Minimize data movement

Data movement - between memory hierarchy levels, between devices, and across processes - dominates the cost of most modern workloads. The single most impactful optimization in DaCe is therefore to remove or shorten memory transfers. In practice this means:

  • Fuse states and maps so that producers and consumers of the same data share a scope. Map fusion (and the broader subgraph fusion family of transformations) eliminates the round-trip through main memory between fused nodes.

  • Stage data in fast memory with InLocalStorage, AccumulateTransient, and tiling transformations. Once a tile is in shared/registers, reuse it for as many computations as possible before evicting.

  • Avoid redundant transients by running the TransientReuse pass. Transients that are not reused inflate working sets without speeding up the program.

  • Specialize storage location. Set the storage attribute of arrays to match where they are produced and consumed; the codegen will emit the right allocation and copy logic.

Expose parallelism, then specialize the schedule

DaCe’s IR separates what is parallel (maps, library nodes) from how it is executed (schedules, storage, library implementations). The recommended order of operations is:

  1. Expose all the parallelism in the program. Use the Python frontend’s dace.map() syntax or transformations like LoopToMap and MapCollapse to produce maximally-parallel loop nests.

  2. Specialize the schedule to the target platform - use transformations such as GPUTransformSDFG or choose a schedule manually (GPU_Device / GPU_ThreadBlock schedules for CUDA, CPU_Multicore for OpenMP, etc.)

  3. Pick library implementations for any matrix multiplications, FFTs, reductions, or collectives. Library nodes default to a portable "pure" expansion; switching to "MKL", "cuBLAS", "NCCL", or another vendor implementation often delivers an order-of-magnitude speedup. See Working with Fast Linear Algebra (BLAS) Libraries.

Profile, do not guess

DaCe makes performance measurement cheap. Use it before deciding where to optimize:

A good rule of thumb: the earliest and largest speedups typically come from repeatedly looking for the “hottest” region and applying one or two transformations to improve its scheduling.
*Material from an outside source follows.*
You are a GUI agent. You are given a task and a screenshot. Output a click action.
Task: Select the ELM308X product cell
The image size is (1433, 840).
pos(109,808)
When in doubt, start with the auto-optimizer

The automatic heuristics are a strong baseline on most workloads. Calling auto_optimize once before doing manual optimization saves time and makes it easier to tell whether a manual change is actually helping. If the baseline is already close to peak (verifiable through profiling and a roofline-style calculation), it is often more productive to switch to algorithmic improvements than to keep tuning the schedule.